24/10/2011

MARIA ANTÓNIA TORRES



"O" Orçamento

Ao analisar esta proposta de Orçamento de Estado para 2012, imediatamente identifiquei duas grandes diferenças face aos outros orçamentos de Estado que fui analisando ao longo dos últimos anos.
Ao analisar esta proposta de Orçamento de Estado para 2012, imediatamente identifiquei duas grandes diferenças face aos outros orçamentos de Estado que fui analisando ao longo dos últimos anos. As medidas apresentadas na generalidade das matérias, e concretamente em sede de IRC e de benefícios fiscais, são não só em número reduzido, como também não colocam grandes dúvidas quanto à sua interpretação. Cheguei quase a sentir falta das longas discussões por causa do sentido de uma única palavra ou, melhor ainda, por causa da sua colocação dentro ou fora de vírgulas.

Na realidade, entre os constrangimentos decorrentes dos compromissos assumidos com a Troika, e que temos que honrar no curto prazo, e o facto de nos últimos anos quase todos os regimes especiais e benefícios fiscais terem sucumbido às necessidades orçamentais do Estado, as medidas possíveis não eram já muitas e eram relativamente previsíveis.

O IRC volta a ter uma taxa nominal única de 25%, dado que desaparece a taxa de 12,5% actualmente em vigor para empresas com matéria colectável até € 12.500. As grandes empresas vêem agravada a sua tributação através do incremento da ainda recém-criada taxa de solidariedade. À taxa actualmente em vigor de 2,5% aplicável sobre a parte do lucro tributável superior a 2 milhões de Euros, suceder-se-ão duas taxas: uma taxa de 3% sobre a parte do lucro tributável superior a 1 milhão e meio de Euros e até 10 milhões de Euros e uma taxa de 5% sobre a parte do lucro tributável que exceda os 10 milhões de Euros. Estes dois escalões encontram-se reflectidos também nas regras de cálculo dos pagamentos adicionais por conta, sendo aplicável uma taxa de 2,5% sobre a parte do lucro tributável superior a 1 milhão e meio de Euros e até 10 milhões de Euros e uma taxa de 4,5% sobre a parte do lucro tributável que exceda os 10 milhões de Euros, sempre por referência ao período de tributação anterior. A estas novas regras é dado carácter temporário, sendo aplicáveis exclusivamente aos dois períodos de tributação iniciados em ou após 1 de Janeiro de 2012.

A acrescer a isto, e ainda com impacto ao nível da taxa de IRC, há a revogação, já muito anunciada, do regime da interioridade.

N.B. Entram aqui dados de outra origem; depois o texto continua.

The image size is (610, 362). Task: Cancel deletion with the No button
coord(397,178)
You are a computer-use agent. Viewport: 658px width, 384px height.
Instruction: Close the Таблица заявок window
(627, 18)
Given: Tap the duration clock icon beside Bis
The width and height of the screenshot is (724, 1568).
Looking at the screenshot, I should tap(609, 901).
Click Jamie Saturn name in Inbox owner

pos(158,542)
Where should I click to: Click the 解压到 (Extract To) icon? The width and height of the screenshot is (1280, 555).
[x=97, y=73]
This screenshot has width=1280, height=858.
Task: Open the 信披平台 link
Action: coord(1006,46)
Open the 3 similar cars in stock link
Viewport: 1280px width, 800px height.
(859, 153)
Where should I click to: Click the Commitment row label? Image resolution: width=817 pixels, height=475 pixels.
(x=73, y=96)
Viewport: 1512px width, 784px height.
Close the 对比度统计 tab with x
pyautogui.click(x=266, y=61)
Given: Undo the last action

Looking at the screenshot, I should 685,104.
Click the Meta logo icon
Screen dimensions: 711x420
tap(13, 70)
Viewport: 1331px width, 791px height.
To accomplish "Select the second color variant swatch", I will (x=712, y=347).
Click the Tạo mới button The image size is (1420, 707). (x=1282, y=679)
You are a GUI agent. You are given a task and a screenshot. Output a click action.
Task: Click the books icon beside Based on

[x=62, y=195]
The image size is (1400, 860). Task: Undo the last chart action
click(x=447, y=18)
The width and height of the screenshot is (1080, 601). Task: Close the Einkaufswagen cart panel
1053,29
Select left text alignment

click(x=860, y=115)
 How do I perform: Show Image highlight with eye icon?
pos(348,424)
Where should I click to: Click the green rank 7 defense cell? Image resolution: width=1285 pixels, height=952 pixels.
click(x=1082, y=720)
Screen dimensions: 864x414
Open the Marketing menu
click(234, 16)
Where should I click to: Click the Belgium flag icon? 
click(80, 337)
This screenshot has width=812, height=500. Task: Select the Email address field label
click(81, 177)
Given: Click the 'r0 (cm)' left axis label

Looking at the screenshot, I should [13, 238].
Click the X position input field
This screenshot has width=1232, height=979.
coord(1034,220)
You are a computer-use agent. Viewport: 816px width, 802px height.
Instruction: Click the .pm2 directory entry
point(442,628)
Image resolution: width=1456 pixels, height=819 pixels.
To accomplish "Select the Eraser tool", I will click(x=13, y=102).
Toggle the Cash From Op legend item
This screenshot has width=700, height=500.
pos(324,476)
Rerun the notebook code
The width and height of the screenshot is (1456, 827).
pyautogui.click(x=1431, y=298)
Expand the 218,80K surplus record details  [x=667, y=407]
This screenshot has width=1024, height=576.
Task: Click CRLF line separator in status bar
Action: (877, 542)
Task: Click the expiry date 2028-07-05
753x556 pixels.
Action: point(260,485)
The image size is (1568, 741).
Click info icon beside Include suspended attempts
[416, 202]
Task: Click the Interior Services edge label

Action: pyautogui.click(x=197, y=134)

O período de reporte de prejuízos, tema muito debatido nas semanas que antecederam este Orçamento, e ao contrário daquilo que se esperava, vê-se alargado de 4 para 5 anos, muito embora introduzindo-se um limite à dedução, por exercício, correspondente a 75% do lucro tributável apurado.

Nem todas as medidas foram de agravamento do actual regime fiscal em sede de IRC e Benefícios Fiscais. Numa perspectiva que julgo ser mais alinhada com as necessidades do nosso país em termos de competitividade fiscal (elemento fundamental para o crescimento da economia e promoção do investimento num mercado aberto) entendeu-se manter o regime de isenção de mais-valias aplicável às SGPS. No mesmo sentido, propõe-se a manutenção dos benefícios fiscais relativos à reorganização e reestruturação de empresas, operações que se prevê aumentem de número nos próximos anos e que podem vir a ser caminho essencial para a regeneração do tecido empresarial e de alguns sectores em particular que necessitarão de consolidação.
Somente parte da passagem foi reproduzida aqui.